- **REQUIRED WORK**
Under this line sits a listing. Repeat exactly and only its lines from the one holding "Click the purchase (購入) button" through the one holding "Click the Conditional logic info icon"; skip pictures.

━━━ DATA TO EXAMINE

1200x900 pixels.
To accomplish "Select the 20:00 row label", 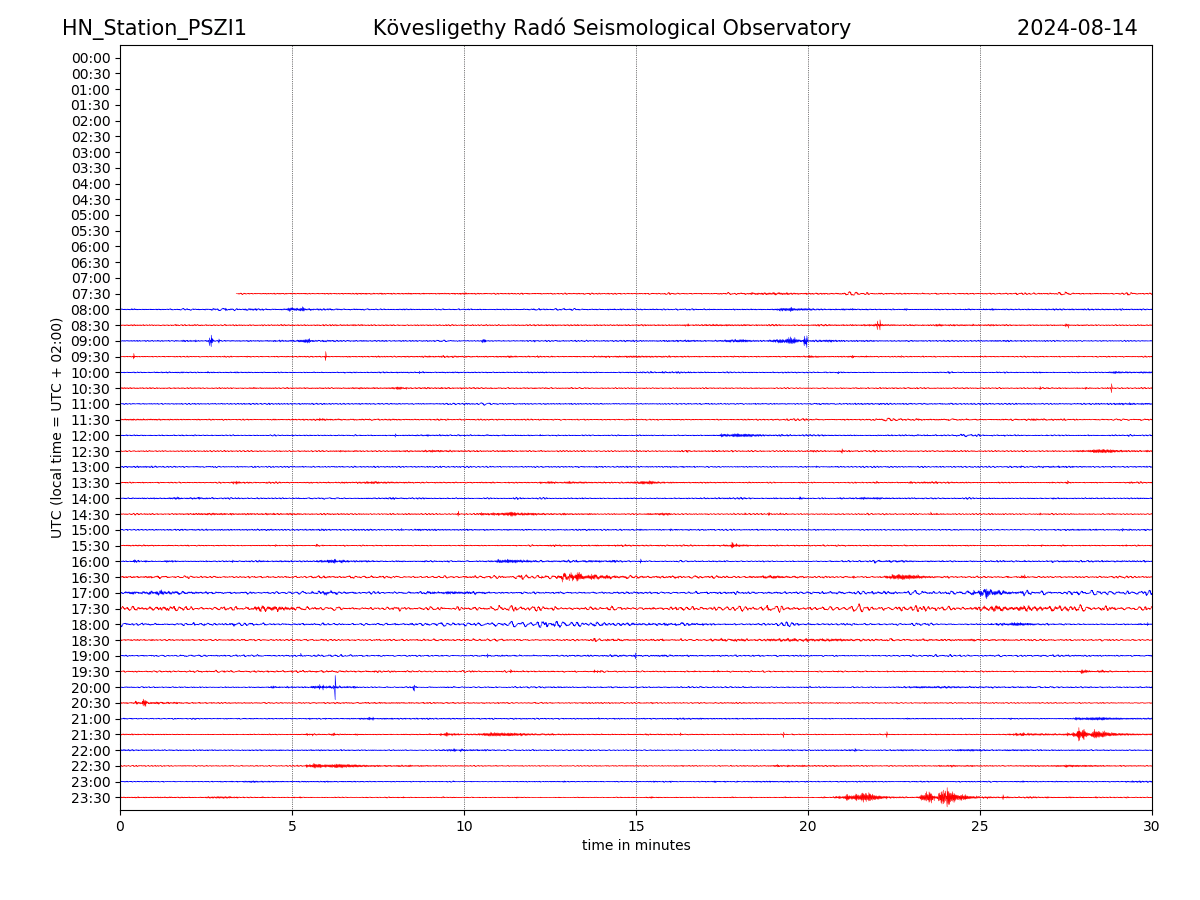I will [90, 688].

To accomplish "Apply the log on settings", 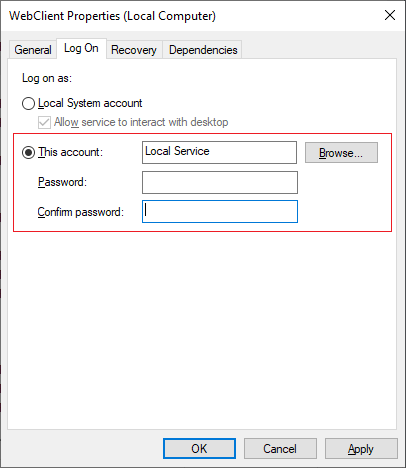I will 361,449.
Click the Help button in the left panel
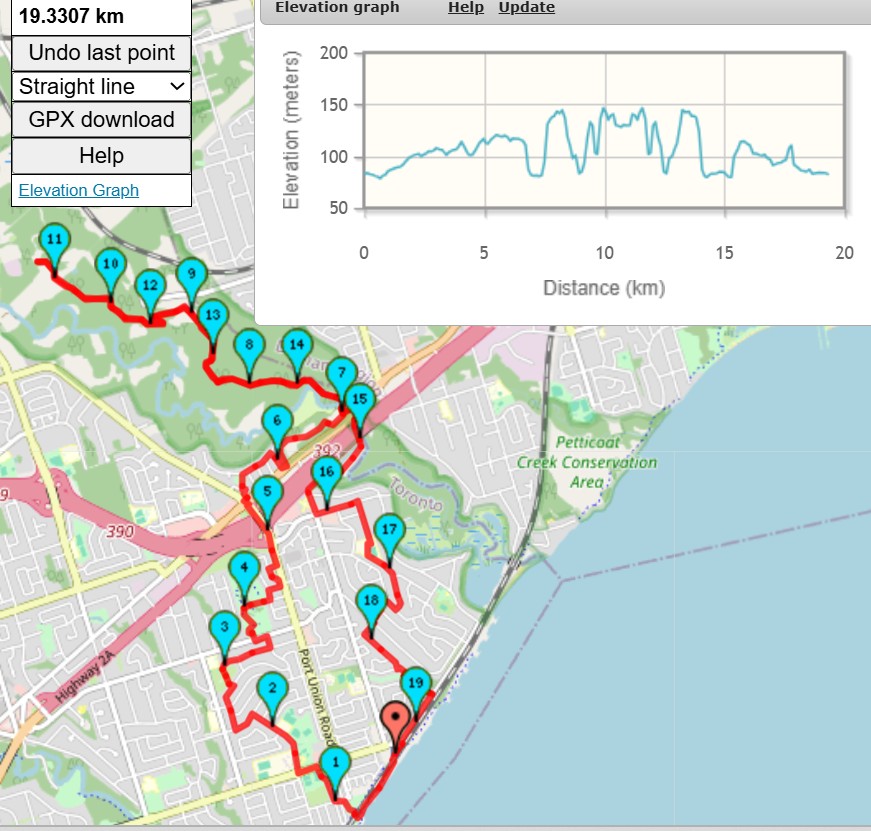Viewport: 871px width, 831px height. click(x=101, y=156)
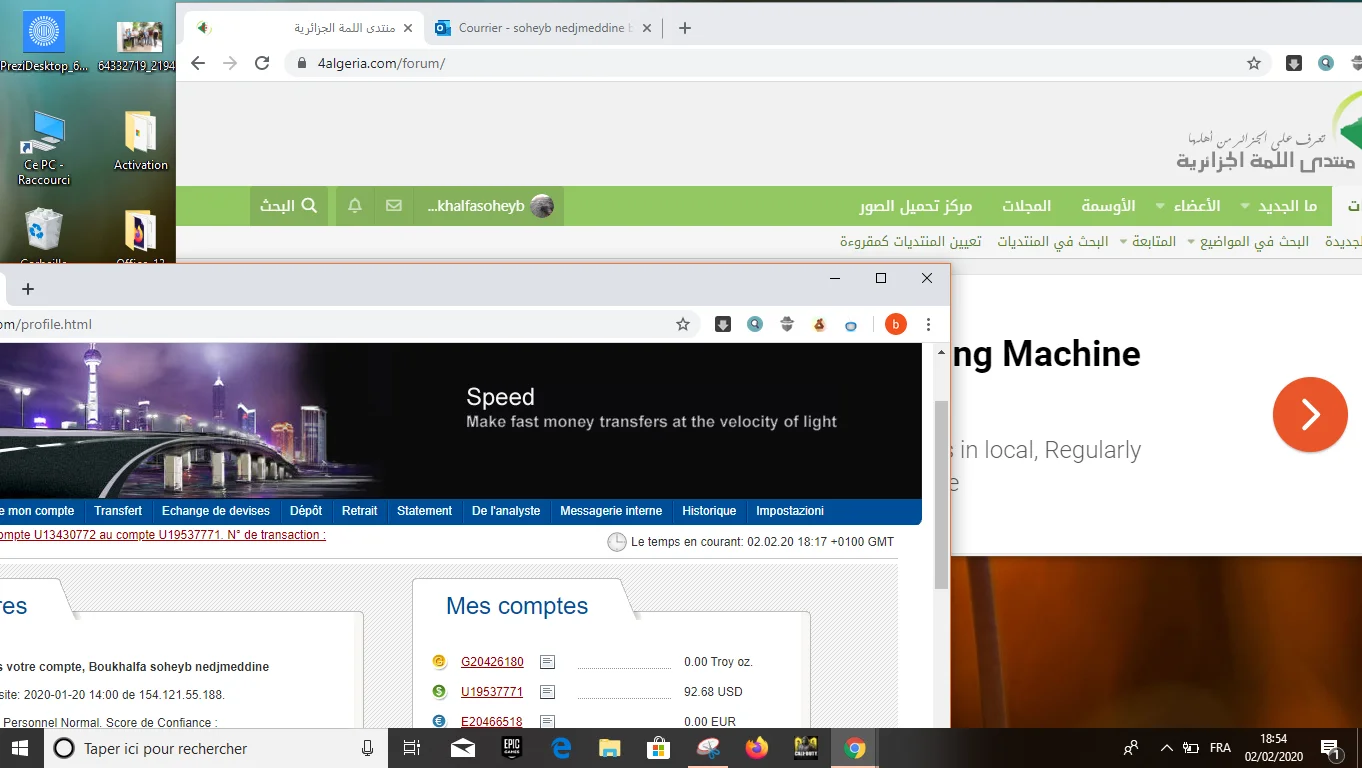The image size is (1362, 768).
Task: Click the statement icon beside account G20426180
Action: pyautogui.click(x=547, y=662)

━━━━━━
━━━ DATA TO EXAMINE

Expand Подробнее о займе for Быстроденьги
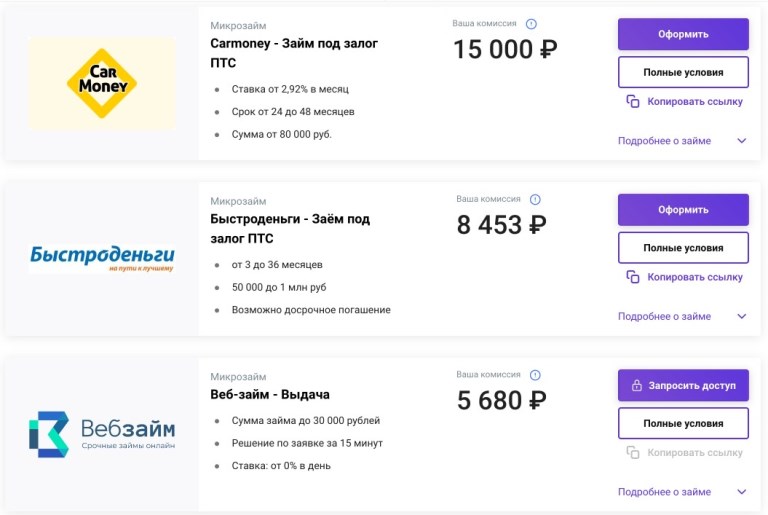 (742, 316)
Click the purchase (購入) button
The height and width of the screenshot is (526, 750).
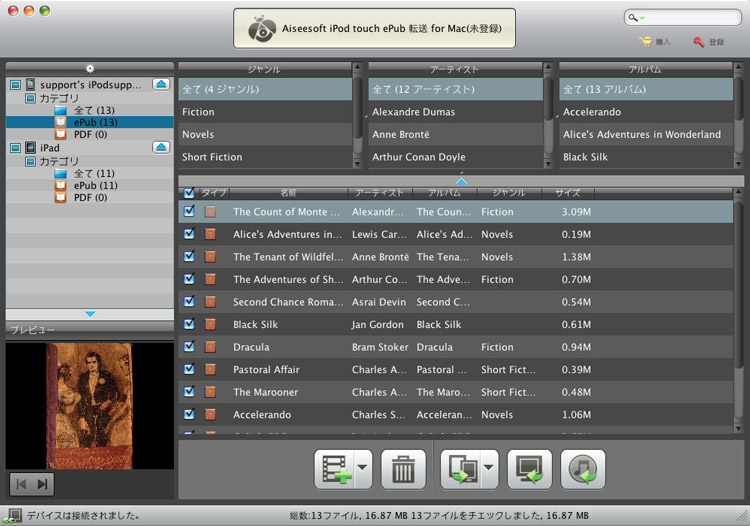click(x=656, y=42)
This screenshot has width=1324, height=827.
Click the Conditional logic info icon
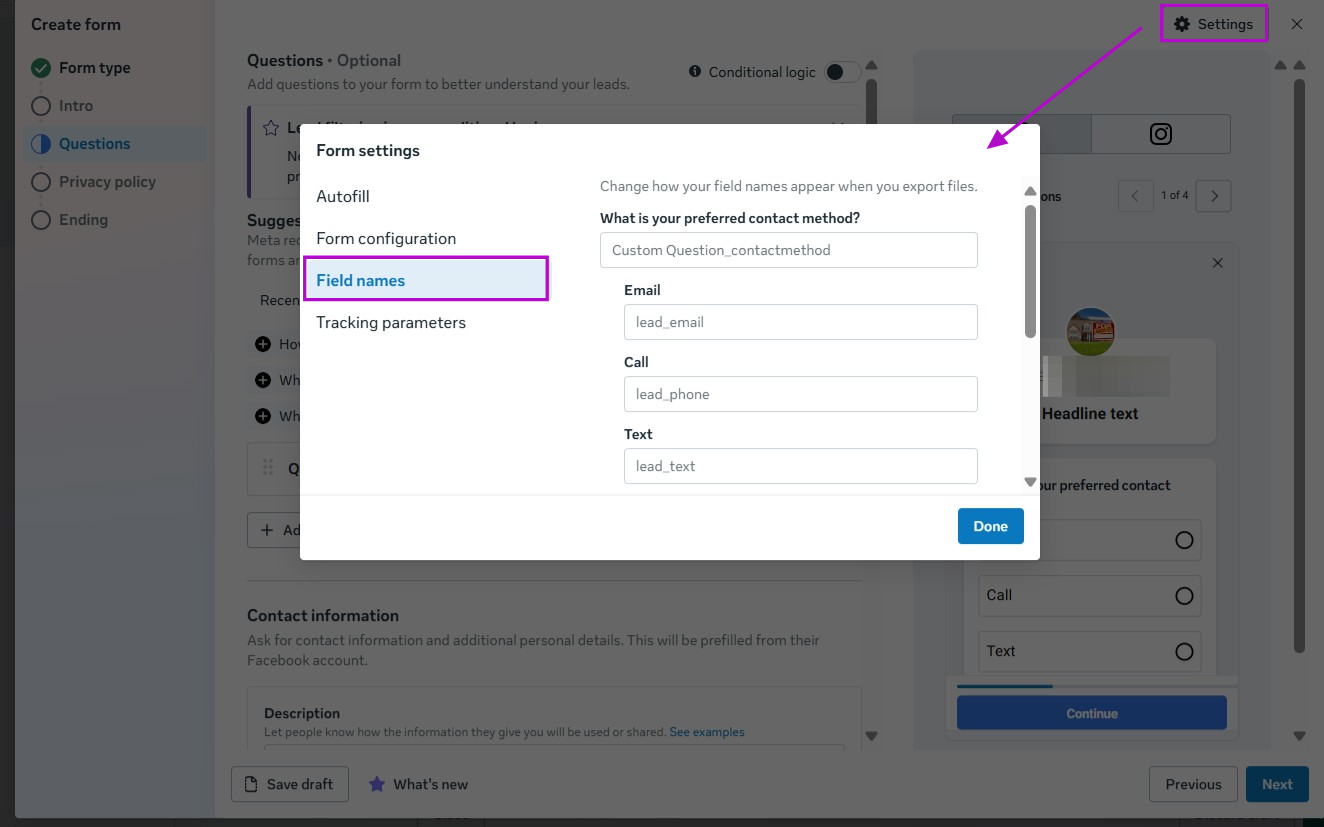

━━━━━━
━━━ DATA TO EXAMINE

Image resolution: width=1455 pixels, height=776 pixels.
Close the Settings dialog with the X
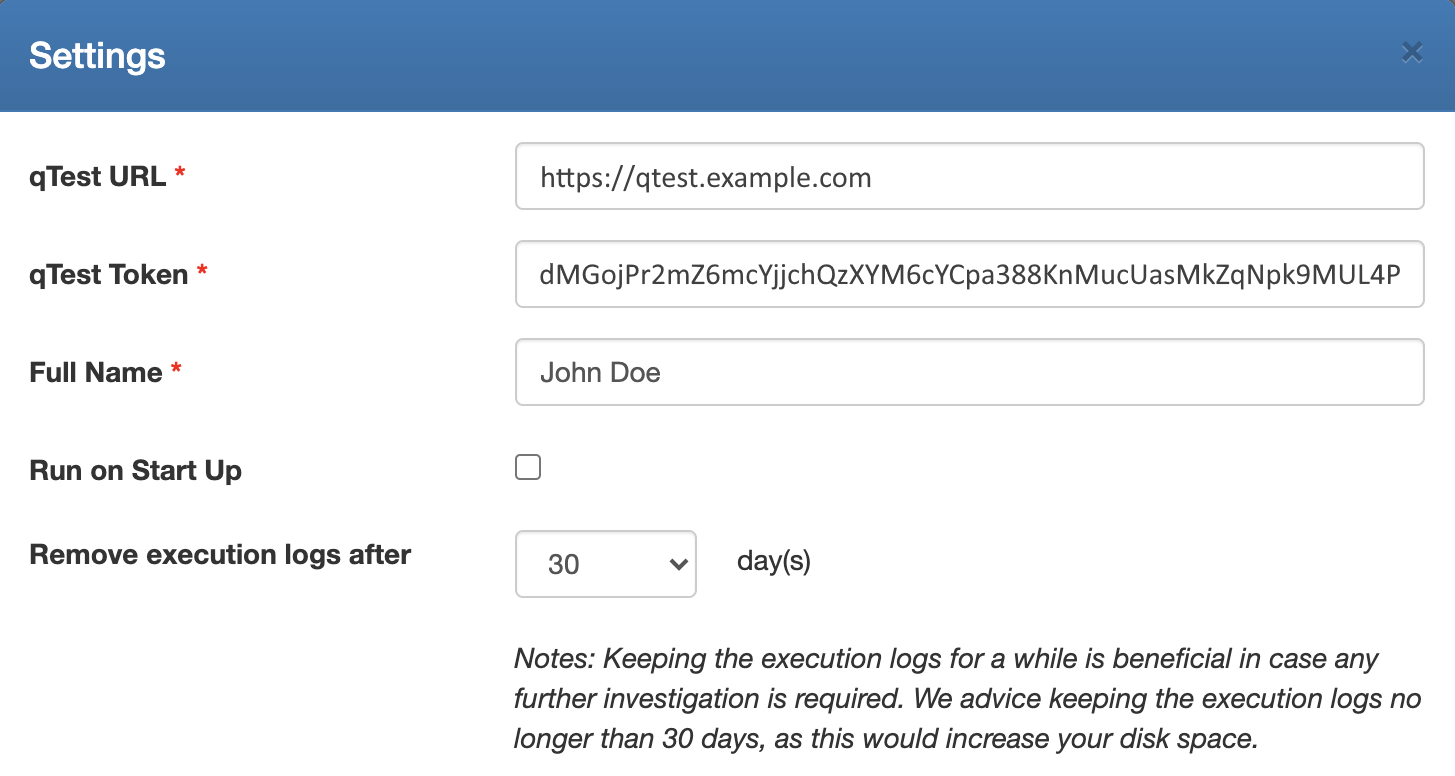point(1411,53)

━━━━━━

- **EXERCISE RESULT**
Click the purchase (購入) button
The height and width of the screenshot is (526, 750).
click(x=656, y=42)
This screenshot has width=1324, height=827.
Click the Conditional logic info icon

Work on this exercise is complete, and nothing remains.